(Item-finding records)
****

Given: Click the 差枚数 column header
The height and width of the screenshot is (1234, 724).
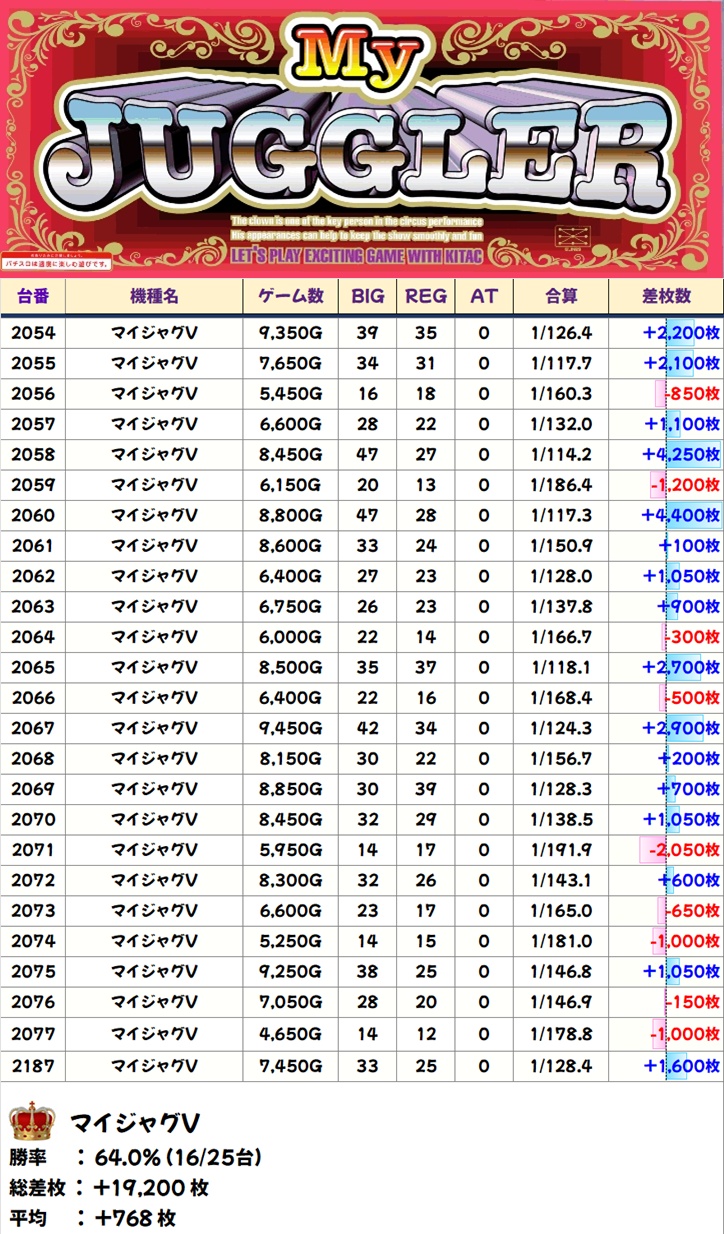Looking at the screenshot, I should pyautogui.click(x=666, y=297).
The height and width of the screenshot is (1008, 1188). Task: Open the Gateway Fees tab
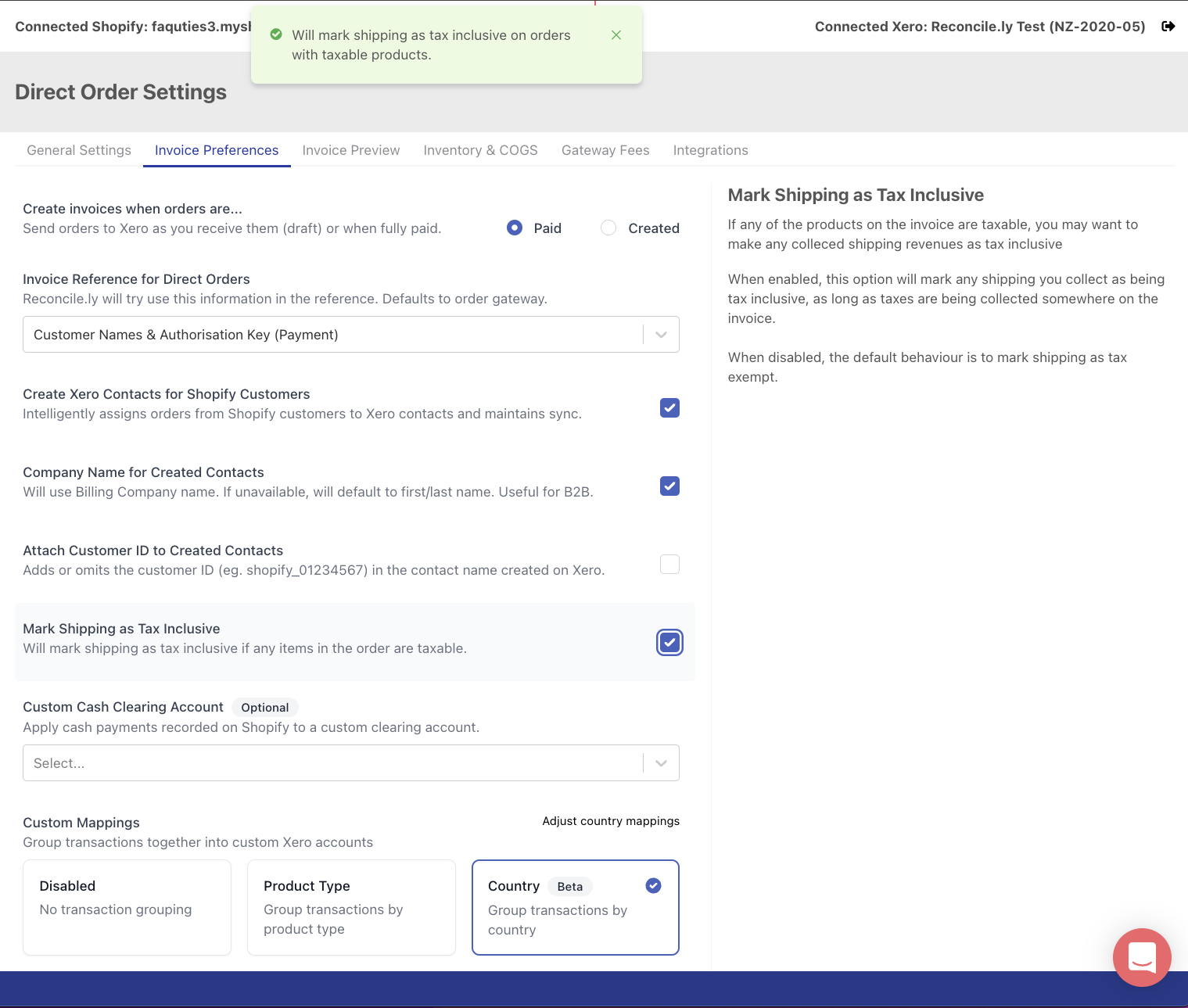605,149
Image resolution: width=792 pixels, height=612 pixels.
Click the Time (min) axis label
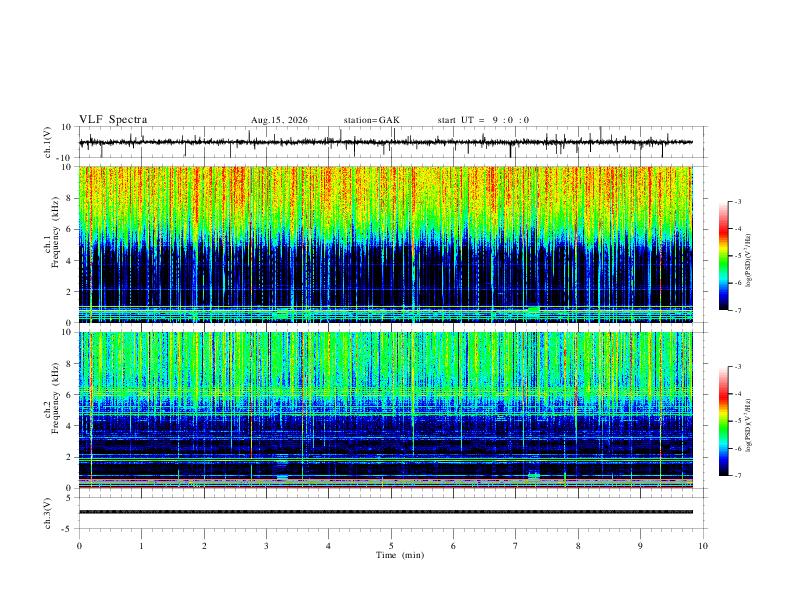point(400,555)
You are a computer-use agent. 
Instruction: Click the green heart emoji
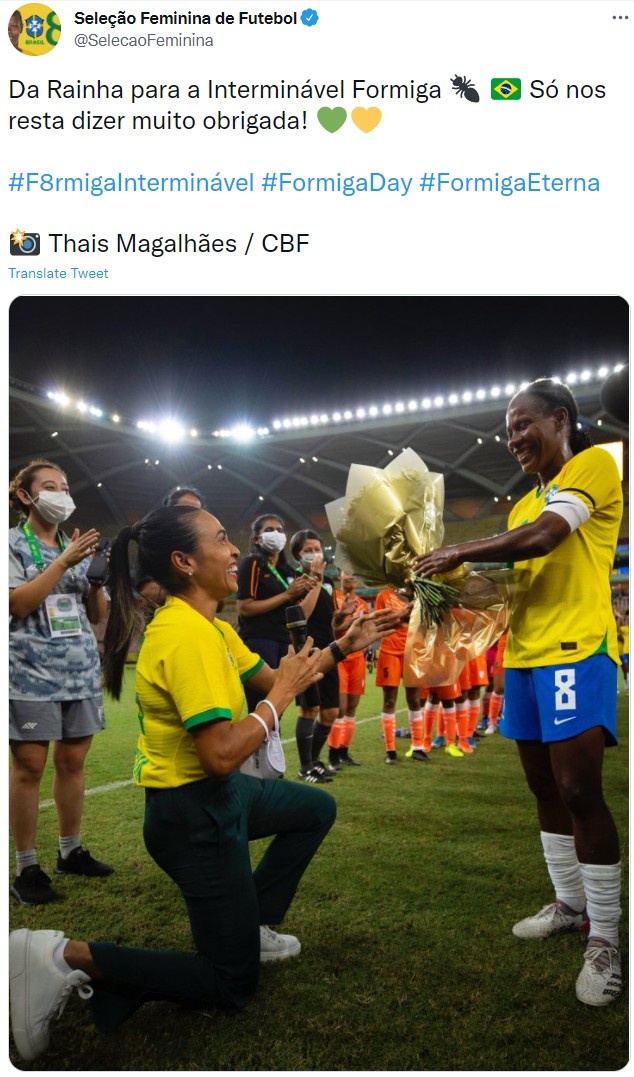332,120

****

The problem ::
Rewrite all of the records above with every "width" replaced by "breadth" and everything else unchanged. Omit the pictures.

Final result ::
Given: Click the 差枚数 column header
The height and breadth of the screenshot is (1234, 724).
Looking at the screenshot, I should pyautogui.click(x=666, y=297).
The height and breadth of the screenshot is (1008, 1188). Task: Open the Gateway Fees tab
605,149
Image resolution: breadth=792 pixels, height=612 pixels.
Click the Time (min) axis label
point(400,555)
You are a computer-use agent. 
Instruction: Click the green heart emoji
332,120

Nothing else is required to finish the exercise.